> On Aug. 21, 2012, 4:53 p.m., Alessandro Presta wrote:
> > Really cool! It looks like some network failures are unavoidable scaling 
> > up, so resending requests on one end and ensuring unicity on the other 
> > seems a solid approach.
> > From your numbers, it's a pretty dramatic step up and I can't wait to try 
> > it.
> > 
> > Is there any significant impact on jobs that wouldn't require the 
> > additional precautions? In other words, if you take a job that succeeds 
> > with current trunk, do the communication-heavy phases take considerably 
> > longer?
> > 
> > Other than that, only some comments about maintainability.
> > 
> > Thanks!
> 
> Avery Ching wrote:
>     The additional overhead is an additional integer that is send/received 
> with every request (small price to pay for reliability and also small when we 
> are bulking requests).  Running tests now, but don't expect any noticeable 
> differences.

I was referring more to run time, wondering if the additional logic (e.g. 
iterating over all requests to check the connection in waitSomeRequests) 
penalizes us significantly. The one integer per request seems unimportant to me 
(as you say, we batch up messages/vertices in requests).
The benchmarks you posted on the JIRA have indeed high variance, so we can't 
say much except that the difference is not dramatic. I also think reliability 
matters more at this stage, especially since we have consistent failures over a 
certain number of workers.
Ship it!


> On Aug. 21, 2012, 4:53 p.m., Alessandro Presta wrote:
> > http://svn.apache.org/repos/asf/giraph/trunk/src/main/java/org/apache/giraph/comm/WorkerIdRequestId.java,
> >  line 24
> > <https://reviews.apache.org/r/6687/diff/3/?file=142980#file142980line24>
> >
> >     Just a matter of taste, but I think we could use a more meaningful name 
> > here.

> [STORED ROWS]:
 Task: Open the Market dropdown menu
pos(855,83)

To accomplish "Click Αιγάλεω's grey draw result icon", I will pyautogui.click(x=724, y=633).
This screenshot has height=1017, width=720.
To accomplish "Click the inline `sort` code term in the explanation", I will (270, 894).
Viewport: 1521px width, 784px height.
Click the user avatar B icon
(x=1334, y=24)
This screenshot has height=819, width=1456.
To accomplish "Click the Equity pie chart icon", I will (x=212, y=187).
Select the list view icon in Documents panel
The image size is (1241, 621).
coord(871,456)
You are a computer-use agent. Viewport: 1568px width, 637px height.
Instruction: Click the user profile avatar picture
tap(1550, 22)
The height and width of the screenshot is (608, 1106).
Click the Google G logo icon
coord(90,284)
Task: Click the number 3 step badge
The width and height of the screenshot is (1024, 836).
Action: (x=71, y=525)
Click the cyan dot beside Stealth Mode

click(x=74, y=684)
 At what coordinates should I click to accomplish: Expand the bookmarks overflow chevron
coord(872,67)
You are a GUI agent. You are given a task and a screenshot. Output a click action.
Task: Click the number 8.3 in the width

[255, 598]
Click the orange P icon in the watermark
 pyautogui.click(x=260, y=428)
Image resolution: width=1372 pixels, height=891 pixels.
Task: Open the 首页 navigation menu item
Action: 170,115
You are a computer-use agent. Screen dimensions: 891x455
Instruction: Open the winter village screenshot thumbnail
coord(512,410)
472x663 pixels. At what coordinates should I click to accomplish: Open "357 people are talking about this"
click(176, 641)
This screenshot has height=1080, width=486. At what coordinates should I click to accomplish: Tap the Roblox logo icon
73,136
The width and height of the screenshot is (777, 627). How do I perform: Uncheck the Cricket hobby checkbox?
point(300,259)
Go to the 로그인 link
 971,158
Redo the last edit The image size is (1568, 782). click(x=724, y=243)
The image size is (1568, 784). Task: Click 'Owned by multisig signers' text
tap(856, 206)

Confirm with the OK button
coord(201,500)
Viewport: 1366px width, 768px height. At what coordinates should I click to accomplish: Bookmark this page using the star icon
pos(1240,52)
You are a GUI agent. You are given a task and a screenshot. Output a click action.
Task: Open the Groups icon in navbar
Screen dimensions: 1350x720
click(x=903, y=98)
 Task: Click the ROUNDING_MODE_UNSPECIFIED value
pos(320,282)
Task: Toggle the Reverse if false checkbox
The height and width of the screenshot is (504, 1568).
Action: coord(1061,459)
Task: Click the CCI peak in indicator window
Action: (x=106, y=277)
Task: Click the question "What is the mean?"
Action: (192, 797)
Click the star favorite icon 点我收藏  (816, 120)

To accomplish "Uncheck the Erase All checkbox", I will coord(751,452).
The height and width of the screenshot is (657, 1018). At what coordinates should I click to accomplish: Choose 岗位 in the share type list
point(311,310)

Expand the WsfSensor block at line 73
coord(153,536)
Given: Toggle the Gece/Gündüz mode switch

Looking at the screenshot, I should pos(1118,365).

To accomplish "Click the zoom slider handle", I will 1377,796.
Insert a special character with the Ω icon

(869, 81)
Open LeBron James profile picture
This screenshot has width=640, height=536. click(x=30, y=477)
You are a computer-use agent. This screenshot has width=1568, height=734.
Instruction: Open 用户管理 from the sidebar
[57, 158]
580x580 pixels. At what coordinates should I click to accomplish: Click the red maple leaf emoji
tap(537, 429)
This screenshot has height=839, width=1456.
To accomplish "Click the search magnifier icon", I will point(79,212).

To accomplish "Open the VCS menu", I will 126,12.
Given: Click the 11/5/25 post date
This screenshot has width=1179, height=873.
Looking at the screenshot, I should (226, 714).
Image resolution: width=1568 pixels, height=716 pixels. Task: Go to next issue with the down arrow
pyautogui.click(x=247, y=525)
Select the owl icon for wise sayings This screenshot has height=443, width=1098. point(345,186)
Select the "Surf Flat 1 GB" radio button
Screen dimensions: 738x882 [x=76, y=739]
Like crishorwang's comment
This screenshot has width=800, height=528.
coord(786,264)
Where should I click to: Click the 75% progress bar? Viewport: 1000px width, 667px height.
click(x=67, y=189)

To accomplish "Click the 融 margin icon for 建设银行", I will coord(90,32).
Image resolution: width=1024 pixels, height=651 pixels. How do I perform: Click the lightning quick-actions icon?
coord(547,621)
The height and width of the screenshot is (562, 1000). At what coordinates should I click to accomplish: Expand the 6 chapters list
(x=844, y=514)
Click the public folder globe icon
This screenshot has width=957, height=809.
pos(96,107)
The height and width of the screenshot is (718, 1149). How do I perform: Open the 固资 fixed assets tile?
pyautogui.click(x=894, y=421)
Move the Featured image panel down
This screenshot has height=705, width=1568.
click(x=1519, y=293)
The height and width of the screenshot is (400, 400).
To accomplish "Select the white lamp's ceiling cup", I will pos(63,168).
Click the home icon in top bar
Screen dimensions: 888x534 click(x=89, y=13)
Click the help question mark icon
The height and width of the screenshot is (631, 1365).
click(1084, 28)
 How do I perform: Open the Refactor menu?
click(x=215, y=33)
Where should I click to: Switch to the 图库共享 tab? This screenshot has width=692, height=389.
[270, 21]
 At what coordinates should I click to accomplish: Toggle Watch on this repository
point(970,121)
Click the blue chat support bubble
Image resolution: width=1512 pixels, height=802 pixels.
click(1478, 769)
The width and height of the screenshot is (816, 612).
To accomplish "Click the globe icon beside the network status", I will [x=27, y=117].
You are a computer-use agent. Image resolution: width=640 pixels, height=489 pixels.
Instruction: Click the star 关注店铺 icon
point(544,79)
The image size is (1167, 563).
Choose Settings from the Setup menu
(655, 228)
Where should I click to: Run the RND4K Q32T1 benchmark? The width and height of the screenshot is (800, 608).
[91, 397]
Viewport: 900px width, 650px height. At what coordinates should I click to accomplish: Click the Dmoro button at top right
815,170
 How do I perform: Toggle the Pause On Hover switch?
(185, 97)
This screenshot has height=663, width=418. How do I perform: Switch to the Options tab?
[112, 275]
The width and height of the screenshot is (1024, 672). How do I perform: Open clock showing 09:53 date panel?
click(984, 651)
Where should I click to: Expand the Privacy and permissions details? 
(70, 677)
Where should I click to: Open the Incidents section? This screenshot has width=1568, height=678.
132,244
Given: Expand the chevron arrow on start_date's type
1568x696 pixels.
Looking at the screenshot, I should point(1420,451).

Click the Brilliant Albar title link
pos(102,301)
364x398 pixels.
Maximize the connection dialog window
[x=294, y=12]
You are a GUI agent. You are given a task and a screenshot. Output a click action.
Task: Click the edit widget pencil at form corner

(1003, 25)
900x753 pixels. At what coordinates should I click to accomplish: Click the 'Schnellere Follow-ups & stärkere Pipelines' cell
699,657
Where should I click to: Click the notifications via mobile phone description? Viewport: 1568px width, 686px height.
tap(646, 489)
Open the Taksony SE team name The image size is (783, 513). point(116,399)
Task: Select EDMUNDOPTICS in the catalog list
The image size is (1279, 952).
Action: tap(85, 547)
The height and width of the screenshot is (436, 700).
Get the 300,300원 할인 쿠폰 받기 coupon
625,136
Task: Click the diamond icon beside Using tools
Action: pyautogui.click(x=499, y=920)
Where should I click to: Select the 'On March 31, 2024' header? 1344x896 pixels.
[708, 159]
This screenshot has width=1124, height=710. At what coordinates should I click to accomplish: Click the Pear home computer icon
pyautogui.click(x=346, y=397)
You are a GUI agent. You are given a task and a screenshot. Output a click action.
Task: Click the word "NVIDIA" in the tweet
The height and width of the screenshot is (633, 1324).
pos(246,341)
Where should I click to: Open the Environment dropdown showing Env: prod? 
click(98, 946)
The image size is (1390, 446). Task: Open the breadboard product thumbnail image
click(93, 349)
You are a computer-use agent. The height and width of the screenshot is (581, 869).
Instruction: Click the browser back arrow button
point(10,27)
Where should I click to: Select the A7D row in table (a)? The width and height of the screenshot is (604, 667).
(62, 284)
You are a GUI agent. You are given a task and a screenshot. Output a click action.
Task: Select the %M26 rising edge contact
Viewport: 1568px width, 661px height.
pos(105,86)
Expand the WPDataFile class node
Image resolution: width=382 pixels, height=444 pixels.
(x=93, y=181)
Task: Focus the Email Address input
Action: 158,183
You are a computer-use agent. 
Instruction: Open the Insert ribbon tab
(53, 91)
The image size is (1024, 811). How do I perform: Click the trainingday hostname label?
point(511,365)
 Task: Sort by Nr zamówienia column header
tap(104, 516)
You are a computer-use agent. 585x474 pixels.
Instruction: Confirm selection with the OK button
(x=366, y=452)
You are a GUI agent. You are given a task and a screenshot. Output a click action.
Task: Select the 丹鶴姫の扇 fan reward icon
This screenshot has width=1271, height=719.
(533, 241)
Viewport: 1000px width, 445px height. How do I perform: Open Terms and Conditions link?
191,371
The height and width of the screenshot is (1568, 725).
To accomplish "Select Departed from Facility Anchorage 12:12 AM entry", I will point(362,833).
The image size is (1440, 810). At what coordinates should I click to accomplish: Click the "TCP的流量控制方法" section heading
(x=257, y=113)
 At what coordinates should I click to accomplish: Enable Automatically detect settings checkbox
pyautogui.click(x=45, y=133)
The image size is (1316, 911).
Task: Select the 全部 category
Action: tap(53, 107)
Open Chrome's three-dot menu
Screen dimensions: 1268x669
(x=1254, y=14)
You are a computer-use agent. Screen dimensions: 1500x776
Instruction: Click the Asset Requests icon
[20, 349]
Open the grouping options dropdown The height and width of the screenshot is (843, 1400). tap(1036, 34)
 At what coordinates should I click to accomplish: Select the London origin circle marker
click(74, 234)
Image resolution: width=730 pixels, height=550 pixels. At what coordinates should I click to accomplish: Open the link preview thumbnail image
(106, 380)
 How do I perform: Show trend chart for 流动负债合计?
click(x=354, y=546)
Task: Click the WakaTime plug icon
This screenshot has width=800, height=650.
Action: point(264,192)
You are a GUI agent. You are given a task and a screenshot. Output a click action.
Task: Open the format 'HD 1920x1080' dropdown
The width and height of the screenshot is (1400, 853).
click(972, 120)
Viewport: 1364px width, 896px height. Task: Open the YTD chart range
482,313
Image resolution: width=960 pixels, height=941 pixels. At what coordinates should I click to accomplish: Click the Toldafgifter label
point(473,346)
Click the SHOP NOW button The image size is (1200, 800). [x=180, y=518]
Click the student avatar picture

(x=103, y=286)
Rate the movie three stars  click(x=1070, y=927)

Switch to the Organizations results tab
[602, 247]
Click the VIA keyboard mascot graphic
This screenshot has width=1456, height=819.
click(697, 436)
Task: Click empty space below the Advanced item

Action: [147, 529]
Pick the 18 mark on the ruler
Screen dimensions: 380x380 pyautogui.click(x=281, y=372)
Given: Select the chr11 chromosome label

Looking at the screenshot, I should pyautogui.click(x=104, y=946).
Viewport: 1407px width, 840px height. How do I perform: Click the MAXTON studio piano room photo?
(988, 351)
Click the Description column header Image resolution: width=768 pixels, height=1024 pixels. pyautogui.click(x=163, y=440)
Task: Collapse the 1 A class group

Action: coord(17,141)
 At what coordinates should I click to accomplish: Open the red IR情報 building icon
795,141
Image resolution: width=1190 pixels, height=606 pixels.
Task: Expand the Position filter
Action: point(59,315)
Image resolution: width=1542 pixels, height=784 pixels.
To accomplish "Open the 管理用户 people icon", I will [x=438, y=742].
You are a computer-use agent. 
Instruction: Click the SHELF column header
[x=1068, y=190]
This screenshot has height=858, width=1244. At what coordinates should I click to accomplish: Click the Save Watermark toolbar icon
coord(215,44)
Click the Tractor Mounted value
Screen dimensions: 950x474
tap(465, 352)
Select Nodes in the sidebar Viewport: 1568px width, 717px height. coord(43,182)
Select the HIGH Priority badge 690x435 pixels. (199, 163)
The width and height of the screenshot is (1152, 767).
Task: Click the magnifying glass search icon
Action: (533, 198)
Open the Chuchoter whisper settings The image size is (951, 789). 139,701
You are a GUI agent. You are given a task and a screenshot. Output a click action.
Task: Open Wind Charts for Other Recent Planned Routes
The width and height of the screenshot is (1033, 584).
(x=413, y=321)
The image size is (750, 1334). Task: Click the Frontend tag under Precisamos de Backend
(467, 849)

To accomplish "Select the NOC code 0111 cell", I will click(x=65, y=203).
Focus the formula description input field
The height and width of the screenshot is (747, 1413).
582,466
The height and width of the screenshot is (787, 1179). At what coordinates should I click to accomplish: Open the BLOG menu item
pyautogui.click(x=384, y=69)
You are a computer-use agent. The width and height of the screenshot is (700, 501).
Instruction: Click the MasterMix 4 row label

> [STATED GOAL]: Please reproduce the passage from the code review thread word for word, starting at "penalizes us significantly." and ending at "number of workers.".

> [EXERCISE SOLUTION]:
penalizes us significantly. The one integer per request seems unimportant to me 
(as you say, we batch up messages/vertices in requests).
The benchmarks you posted on the JIRA have indeed high variance, so we can't 
say much except that the difference is not dramatic. I also think reliability 
matters more at this stage, especially since we have consistent failures over a 
certain number of workers.